Dedi mengungkapkan, keluarga yang dimaksud adalah pasangan suami istri, bernama Teh Dedeh dan Samsul Bahri, bersama anak-anak mereka. Mereka telah lama bermukim di Aceh.
“Mereka memang sudah lama, sudah lama di Aceh dan suaminya orang Aceh, Pak Samsul Bahri ya, orang Aceh,” ujar Dedi.
Dedi mengatakan ketiadaan kabar tersebut membuat keluarga di Jawa Barat diliputi kecemasan.
Ia menyebut dirinya bahkan diprotes sang kakak yang meminta bantuan untuk mencari keberadaan kerabat mereka.
“Saudara yang hilang kontak di Aceh merupakan mantan anggota DPRD Aceh, tentara,” ucap Dedi saat ditemui di Gedung Sate, Bandung, Selasa (2/12/2025).
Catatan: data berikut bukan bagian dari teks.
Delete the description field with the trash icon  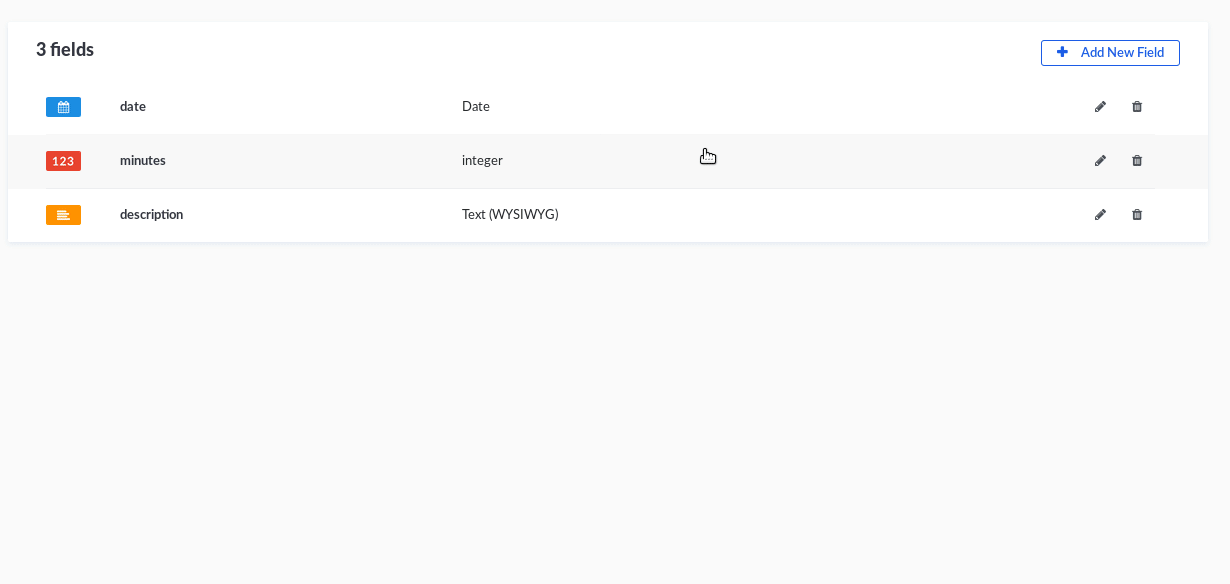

Diakui Dedi, tekanan emosional dari keluarga semakin besar seiring belum adanya informasi dari lokasi bencana.
“Kakak saya sudah nangis-nangis, ‘kamu teh gubernur’ katanya. ‘Masa enggak bisa nolong saudara, enggak bisa dihubungi,'” katanya.
Mantan anggota DPR RI dua periode itu berencana terbang langsung ke daerah terdampak pada Kamis (4/12/2025) bersama rombongan Pemprov Jawa Barat.